Escrito pela OAB, com o aval da Fiesp, como apurou a Folha, o manifesto repudia a “violação da dignidade da pessoa humana” e critica as ações da PF “caracterizadas pelo excesso” em escritórios de advocacia e nas empresas.


O documento foi apresentado e discutido em reunião a portas fechadas, que durou duas horas, com 87 líderes setoriais de áreas como a bancária (Febraban), de mercado de capitais (BM&F e Bovespa), sindical (CGT e Força Sindical) e jurídica (Associação Paulista do Ministério Público) entre outras. O principal momento do encontro foi a discussão em torno do tom do manifesto.
Um grupo de representantes, liderado por Emerson Kapaz, do instituto de defesa pela ética Etco, defendeu a idéia de que a posição das entidades não deveria focar nos acontecimentos na Daslu.
“Não assinarei isso [o manifesto] se ele for colocado para o público com foco no caso específico da loja”, disse ele, segundo a Folha apurou.


Luiz Flávio D’Urso, presidente da OAB-SP (Ordem dos Advogados do Brasil), e Paulo Skaf, presidente da Fiesp, rebateram a posição dizendo que isso estava claro no documento.


Minutos depois, em entrevista coletiva à imprensa também na Fiesp, o comando da entidade e da OAB insistiram em dizer que não havia relação entre os fatos. “Estamos traduzindo a voz e o querer da sociedade brasileira”, disse D’Urso. “Nunca entrei na Daslu ou estive com a Eliana [Tranchesi]. Talvez tenha falado com ela uma ou duas vezes. Nossa ação não é de um caso só. Ela representa a sociedade civil”, argumentou Skaf.


Pirotecnia


O documento de três páginas faz menção direta às ações da Polícia Federal. No entanto, OAB, Fiesp e APMP, que representa o Ministério Público, evitaram citar o nome da corporação nas críticas feitas ontem. “Não entramos no mérito da ação, mas no espetáculo de pirotecnia montado recentemente”, disse João Antonio Garreta Prates, presidente da APMP.


Só Paulo Pereira da Silva, o Paulinho (Força Sindical), e José Roberto Batochio, membro do conselho jurídico da Fiesp, foram mais diretos. “Eu quero ver a PF invadir sindicato. Se o fizer, nós vamos enfrentá-los”, disse Paulinho. “O que existe [por parte da PF] é uma ação para minimizar a crise política que o governo tem vivido”, afirmou Batochio.

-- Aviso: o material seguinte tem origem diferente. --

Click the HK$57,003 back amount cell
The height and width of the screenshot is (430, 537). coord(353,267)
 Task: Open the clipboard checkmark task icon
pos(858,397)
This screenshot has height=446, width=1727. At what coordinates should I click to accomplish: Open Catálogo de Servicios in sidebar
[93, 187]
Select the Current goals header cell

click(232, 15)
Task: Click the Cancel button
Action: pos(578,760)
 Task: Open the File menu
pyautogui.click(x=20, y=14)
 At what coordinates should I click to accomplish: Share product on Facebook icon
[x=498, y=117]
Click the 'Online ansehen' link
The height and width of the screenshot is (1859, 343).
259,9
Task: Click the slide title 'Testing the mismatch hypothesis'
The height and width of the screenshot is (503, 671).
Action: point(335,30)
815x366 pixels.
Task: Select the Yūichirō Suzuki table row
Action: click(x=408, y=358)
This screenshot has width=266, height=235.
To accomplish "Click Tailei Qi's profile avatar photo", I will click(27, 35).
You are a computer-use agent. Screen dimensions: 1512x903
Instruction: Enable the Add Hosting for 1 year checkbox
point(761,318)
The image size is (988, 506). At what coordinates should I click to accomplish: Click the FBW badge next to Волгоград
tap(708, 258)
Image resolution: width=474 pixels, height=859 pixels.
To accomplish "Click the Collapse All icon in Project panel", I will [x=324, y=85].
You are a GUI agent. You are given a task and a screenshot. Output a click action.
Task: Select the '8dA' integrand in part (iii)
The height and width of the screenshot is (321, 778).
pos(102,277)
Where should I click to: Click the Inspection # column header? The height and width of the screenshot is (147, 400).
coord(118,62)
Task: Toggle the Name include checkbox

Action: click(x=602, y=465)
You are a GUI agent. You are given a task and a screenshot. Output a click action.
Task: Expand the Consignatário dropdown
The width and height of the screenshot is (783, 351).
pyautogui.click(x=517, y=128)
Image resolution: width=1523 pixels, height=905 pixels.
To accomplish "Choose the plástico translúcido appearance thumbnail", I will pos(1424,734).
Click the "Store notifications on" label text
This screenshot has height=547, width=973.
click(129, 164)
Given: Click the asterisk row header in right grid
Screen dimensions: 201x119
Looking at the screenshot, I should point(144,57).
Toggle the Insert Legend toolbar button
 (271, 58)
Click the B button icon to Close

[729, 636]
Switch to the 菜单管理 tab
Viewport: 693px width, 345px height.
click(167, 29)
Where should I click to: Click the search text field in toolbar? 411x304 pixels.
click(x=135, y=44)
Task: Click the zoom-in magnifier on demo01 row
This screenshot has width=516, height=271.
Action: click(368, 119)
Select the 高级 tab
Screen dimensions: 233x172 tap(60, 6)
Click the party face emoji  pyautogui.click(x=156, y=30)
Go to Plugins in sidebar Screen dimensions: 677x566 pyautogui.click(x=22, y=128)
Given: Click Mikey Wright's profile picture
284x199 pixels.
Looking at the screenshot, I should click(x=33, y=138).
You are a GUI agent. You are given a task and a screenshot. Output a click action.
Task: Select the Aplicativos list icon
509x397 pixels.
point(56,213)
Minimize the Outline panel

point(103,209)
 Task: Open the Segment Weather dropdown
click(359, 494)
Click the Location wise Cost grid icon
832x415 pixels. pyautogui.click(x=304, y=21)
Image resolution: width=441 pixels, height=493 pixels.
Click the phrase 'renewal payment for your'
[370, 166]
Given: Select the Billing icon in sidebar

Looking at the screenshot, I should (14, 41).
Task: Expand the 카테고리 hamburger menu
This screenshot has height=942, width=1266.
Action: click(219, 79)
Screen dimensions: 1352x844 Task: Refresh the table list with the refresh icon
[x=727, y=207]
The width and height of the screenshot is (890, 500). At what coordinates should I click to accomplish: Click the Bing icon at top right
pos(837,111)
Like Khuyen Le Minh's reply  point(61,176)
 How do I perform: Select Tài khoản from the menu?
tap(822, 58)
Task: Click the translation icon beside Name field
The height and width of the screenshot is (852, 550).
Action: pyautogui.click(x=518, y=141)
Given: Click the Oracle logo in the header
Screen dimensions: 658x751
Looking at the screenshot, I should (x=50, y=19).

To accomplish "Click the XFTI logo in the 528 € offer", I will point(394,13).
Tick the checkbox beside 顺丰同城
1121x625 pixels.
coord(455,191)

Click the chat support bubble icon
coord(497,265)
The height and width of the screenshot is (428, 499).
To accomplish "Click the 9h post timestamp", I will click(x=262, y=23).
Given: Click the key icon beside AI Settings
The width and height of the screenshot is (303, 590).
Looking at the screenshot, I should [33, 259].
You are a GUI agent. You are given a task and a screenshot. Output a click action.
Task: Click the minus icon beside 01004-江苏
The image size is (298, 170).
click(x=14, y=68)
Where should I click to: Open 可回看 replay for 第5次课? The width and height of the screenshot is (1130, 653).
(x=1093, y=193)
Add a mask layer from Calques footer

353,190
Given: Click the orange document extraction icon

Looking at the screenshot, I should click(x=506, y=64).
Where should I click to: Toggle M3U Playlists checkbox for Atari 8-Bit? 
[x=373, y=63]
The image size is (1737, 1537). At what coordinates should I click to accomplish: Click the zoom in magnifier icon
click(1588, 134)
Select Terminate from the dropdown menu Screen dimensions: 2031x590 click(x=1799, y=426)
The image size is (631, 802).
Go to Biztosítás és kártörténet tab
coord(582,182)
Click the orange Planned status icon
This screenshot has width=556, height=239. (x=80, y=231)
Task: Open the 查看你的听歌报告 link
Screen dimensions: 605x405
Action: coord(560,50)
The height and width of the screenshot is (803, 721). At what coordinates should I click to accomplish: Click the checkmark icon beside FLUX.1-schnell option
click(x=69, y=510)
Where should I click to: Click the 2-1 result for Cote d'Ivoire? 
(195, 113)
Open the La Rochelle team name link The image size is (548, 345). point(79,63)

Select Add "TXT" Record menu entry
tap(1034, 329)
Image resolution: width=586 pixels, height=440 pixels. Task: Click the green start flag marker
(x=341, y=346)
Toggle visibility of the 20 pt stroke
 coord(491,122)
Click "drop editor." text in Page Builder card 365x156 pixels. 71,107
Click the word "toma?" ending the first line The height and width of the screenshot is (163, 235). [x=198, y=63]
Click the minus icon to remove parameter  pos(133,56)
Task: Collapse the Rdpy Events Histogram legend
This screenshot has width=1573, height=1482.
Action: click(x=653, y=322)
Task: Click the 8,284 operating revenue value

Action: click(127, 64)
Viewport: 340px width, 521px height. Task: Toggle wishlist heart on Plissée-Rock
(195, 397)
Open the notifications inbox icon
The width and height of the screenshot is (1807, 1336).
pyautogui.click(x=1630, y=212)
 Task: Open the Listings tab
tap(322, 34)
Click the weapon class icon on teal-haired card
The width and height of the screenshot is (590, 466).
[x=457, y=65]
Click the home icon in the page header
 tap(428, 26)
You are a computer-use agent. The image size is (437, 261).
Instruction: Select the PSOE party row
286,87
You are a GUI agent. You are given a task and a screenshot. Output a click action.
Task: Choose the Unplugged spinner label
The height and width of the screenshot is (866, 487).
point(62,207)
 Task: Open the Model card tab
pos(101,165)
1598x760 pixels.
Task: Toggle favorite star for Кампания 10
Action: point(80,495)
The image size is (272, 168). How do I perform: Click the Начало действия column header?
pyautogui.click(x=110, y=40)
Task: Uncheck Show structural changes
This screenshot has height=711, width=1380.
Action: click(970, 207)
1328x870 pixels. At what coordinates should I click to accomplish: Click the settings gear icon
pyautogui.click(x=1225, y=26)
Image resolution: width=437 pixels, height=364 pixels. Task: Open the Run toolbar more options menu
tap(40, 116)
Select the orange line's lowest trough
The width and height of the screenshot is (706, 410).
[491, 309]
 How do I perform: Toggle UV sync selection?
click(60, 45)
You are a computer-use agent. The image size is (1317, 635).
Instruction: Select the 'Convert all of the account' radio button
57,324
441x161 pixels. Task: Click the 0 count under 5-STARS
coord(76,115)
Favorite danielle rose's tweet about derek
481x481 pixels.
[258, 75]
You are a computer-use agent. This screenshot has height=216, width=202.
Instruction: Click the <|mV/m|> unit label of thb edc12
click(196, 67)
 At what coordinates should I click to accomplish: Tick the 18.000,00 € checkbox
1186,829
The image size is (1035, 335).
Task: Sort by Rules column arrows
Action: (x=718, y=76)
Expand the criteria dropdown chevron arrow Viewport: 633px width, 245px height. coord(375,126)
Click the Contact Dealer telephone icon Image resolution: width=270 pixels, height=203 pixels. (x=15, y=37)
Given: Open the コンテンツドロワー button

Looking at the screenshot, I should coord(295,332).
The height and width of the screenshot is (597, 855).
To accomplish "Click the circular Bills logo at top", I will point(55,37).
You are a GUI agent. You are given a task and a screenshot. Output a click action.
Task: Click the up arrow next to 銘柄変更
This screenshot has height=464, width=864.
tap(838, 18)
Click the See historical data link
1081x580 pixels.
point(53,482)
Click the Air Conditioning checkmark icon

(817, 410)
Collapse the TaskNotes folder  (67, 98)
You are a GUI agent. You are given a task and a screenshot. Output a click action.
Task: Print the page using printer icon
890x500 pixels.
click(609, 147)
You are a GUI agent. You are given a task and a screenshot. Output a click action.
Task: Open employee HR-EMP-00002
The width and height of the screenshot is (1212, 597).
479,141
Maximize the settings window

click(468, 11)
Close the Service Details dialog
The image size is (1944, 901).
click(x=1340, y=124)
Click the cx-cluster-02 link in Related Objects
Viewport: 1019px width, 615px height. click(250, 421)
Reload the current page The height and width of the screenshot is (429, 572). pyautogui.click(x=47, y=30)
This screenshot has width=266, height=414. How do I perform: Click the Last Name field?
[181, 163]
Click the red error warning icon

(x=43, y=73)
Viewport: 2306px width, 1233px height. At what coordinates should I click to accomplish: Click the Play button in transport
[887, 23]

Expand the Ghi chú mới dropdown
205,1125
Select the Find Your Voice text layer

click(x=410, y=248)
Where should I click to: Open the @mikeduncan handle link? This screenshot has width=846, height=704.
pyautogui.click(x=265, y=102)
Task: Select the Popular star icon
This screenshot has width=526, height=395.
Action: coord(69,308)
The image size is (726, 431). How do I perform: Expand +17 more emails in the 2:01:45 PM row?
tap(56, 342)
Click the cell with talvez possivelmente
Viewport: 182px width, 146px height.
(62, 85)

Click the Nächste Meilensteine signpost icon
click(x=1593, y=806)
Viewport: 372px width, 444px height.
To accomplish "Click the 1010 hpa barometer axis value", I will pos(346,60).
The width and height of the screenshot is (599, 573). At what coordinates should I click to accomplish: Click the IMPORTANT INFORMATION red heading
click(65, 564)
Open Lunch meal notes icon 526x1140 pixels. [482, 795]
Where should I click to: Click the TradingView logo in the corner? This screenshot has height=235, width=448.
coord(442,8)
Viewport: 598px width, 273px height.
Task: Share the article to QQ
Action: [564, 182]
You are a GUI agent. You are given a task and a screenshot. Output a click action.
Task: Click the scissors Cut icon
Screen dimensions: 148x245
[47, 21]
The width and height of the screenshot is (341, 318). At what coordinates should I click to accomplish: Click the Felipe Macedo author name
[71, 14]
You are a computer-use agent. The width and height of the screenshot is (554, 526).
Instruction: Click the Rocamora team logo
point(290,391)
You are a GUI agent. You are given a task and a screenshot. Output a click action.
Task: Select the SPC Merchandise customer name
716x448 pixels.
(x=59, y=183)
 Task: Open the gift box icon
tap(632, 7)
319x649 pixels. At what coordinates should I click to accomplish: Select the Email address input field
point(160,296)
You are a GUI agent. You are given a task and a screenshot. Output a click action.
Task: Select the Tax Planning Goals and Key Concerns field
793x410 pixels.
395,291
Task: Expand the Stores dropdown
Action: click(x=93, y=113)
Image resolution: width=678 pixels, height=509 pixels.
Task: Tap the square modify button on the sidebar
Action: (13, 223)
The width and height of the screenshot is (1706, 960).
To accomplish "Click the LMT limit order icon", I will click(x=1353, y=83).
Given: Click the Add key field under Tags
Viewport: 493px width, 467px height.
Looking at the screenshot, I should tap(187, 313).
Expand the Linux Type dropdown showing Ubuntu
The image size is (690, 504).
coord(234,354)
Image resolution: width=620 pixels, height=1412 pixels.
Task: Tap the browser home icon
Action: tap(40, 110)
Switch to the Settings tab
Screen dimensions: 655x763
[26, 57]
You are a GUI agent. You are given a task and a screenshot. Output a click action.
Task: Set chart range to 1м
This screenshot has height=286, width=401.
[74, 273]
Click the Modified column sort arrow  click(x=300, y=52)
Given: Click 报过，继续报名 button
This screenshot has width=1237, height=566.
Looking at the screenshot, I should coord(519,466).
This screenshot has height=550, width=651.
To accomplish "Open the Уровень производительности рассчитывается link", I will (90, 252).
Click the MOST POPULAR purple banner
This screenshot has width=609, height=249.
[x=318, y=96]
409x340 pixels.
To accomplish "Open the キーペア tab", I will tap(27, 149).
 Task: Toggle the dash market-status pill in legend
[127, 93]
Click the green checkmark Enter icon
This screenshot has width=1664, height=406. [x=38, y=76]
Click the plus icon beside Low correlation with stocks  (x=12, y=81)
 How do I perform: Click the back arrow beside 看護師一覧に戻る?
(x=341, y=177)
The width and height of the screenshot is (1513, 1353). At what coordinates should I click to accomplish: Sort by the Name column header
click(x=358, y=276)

Por diversas vezes, os líderes da OAB, dos empresários e dos trabalhadores afirmaram que o movimento não quer pôr fim às investigações. O que há, dizem eles, é uma preocupação com “o exagero e a desproporcionalidade das megaoperações realizadas em empresas brasileiras, inclusive com prisões cautelares que levam cidadãos à execração pública, tudo isso sem observância do devido processo legal e da constitucional presunção de inocência”, segundo o manifesto, que deve ser entregue ao ministro da Justiça, Marcio Thomaz Bastos.


A PF já disse na semana passada que não cometeu arbitrariedades nas últimas ações, realizadas, segundo ela, “dentro da normalidade” e para auxiliar investigações.